Most modern browsers have some sort of developer tools available in them. You may need to change the configuration or look for the settings in the browser's options, but they are there.
Most will provide information on how the CSS and HTML is being interpreted by the browser and often much more.
- Firefox's Web developer tools (Ctrl+Shift+I) include a Responsive Design View (Ctrl+Shift+M) that displays the site in various resolutions. The Toolbox provides a single home for most of the developer tools that are built into Firefox.
- Google Chrome's Developer Tools (Ctrl+Shift+I) includes performance data.
- Microsoft Edge's Developer Tools (F12) include DOM explorer, debugger tool, emulation tool and more. See Microsoft Edge documentation on GitHub.
- Internet Explore's Developer Tools (F12) provides for a desktop or Windows phone browser profile and a variable user agent string (how the browser describes itself to the website).
There are extensions and tools available for various browsers. Check to see what is available for your browser that works for you.
As you can imagine, there are some considerable design challenges involved.
Thankfully, with the separation of content and layout, we can make corrections as needed as techniques are invented to deal with these challenges.
There are a number of other considerations in determining how to display your site content. Hopefully, you'll be using responsive design to take care of these potential issues:
- Not everyone has their browser set at full screen — windowed browsers are more susceptible to problems with large resolutions. Users can change this easily, but it may be inconvenient and they may not understand the issue they're experiencing.
- There will be users with much older equipment running much lower resolutions.
- Folks with vision problems may be using software like ZoomText® that effectively displays at lower resolutions on larger screens (typically 640x480).
Don’t Forget the Scroll Bar
Be sure to leave room for the vertical scroll bar.
- For example, a page with a fixed size of 1024 pixels wide will require a vertical scroll bar even at full screen at a display resolution of 1024x768 once the height of the content exceeds 768 pixels.
- At that point, a horizontal scroll bar will appear to compensate for the new vertical scroll bar.
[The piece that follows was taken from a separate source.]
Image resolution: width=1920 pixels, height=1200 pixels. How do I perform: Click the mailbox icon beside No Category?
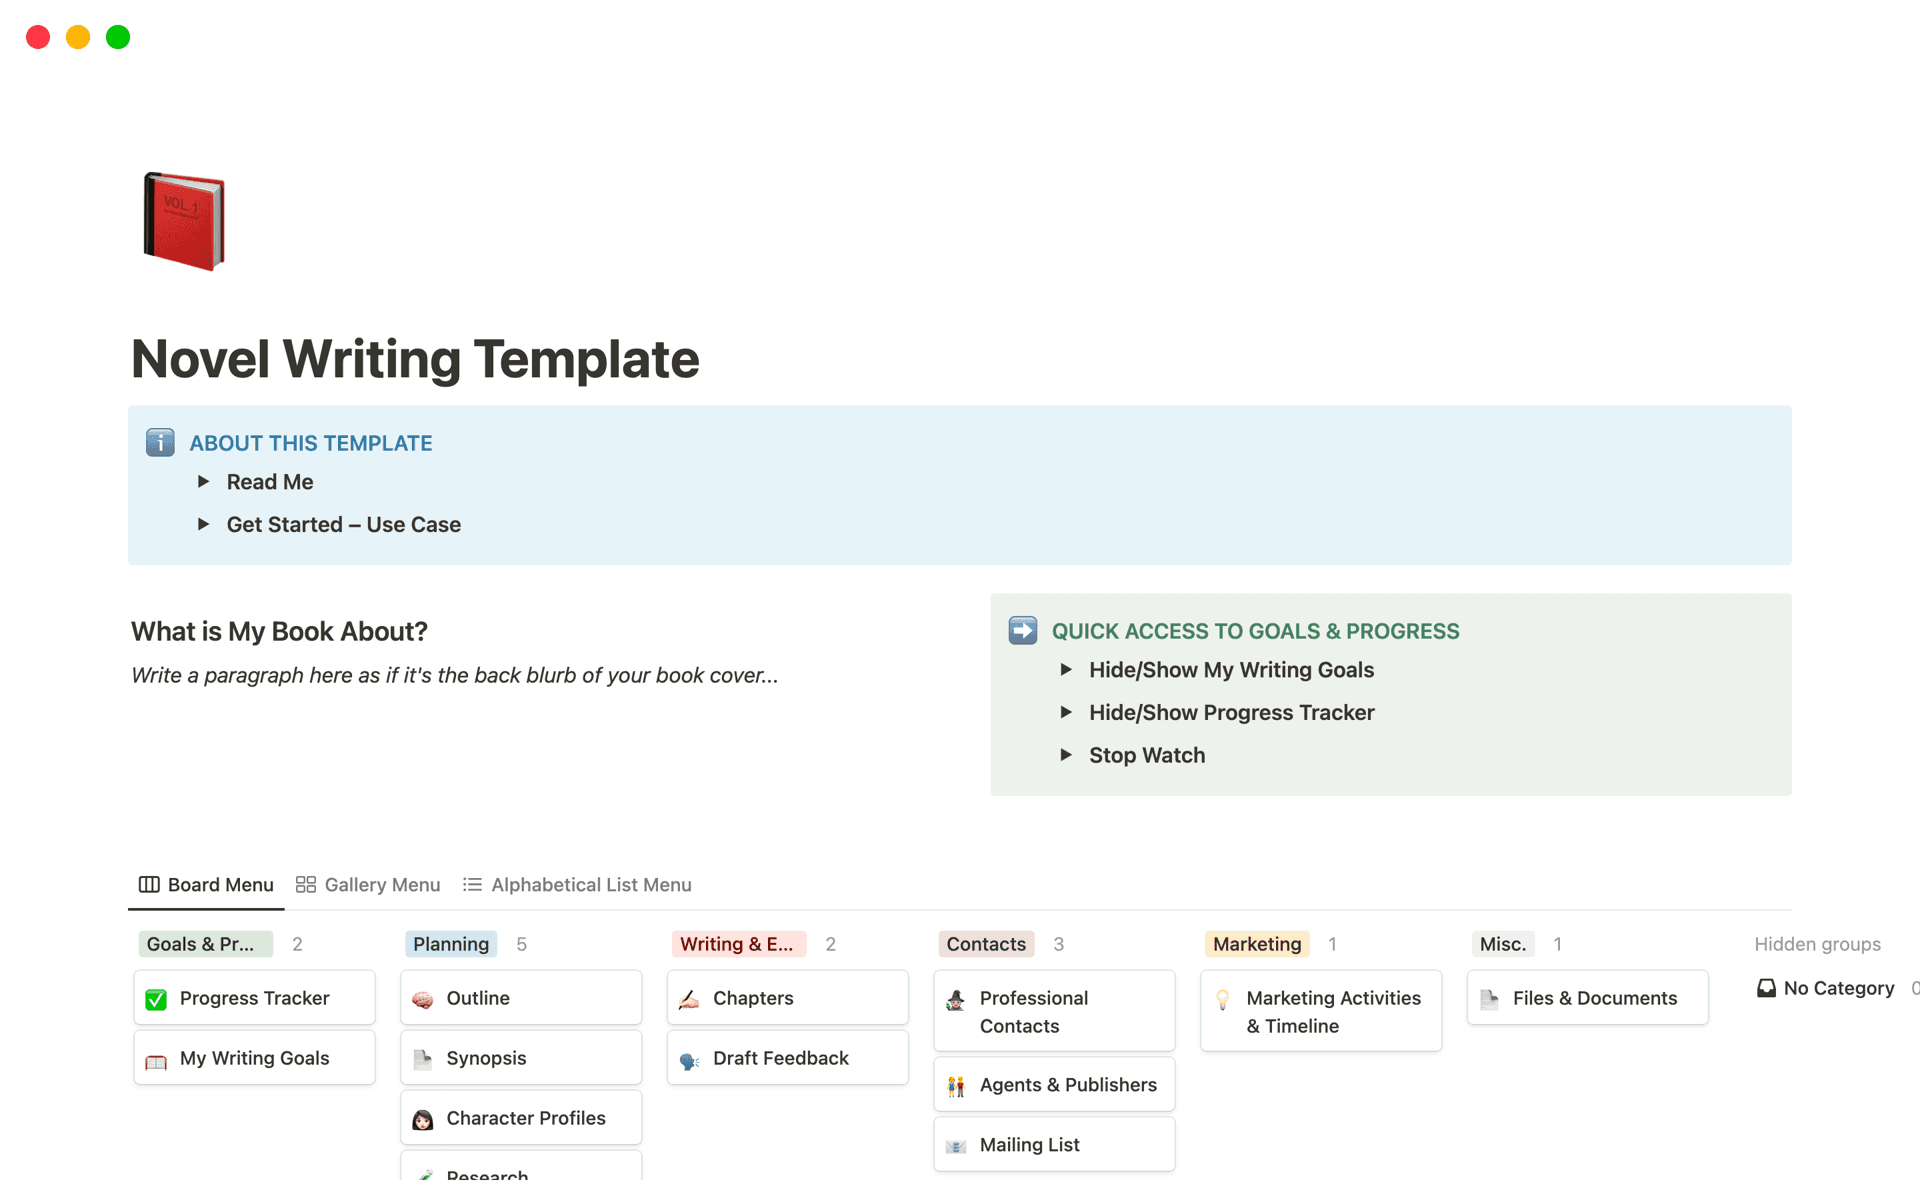(1766, 988)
But that may not be an issue for long.
Safari was the first to remove the visible scroll bar since scrolling has become so common, particularly on mobile devices, that the visible scroll bar is no longer necessary and detracts from the viewable content.
Pixels and Monitor Resolutions
Pixels are a unit of measurement, each pixel representing one dot of content on the monitor.
Obviously, the larger the area a set number of pixels is spread to, the blurrier it will appear to the viewer, so people tend to use higher resolutions (larger numbers of pixels) as the size of the monitor increases.
Very high resolutions may create issues with reading the text within dialogue boxes and programs.
Designing for Multiple Resolutions
It then follows that people are going to see your web pages on various different sizes of screens (and in varying colour depths).
It is not unusual to see a site designed for a larger screen become unnavigable when viewed at a lesser resolution.
Responsive Design a Better Solution
Responsive Web Design offers a much better solution.
Even if the site is viewed using an older computer that is unable to interpret @media calls or current CSS, the content should still be viewable. The user experience may not be optimal, but is usable.
”Special Needs“ Visitors
Keep in mind that there will always be users that have special needs such as colour perception problems and reliance on tools such as web readers for those with visual impairment.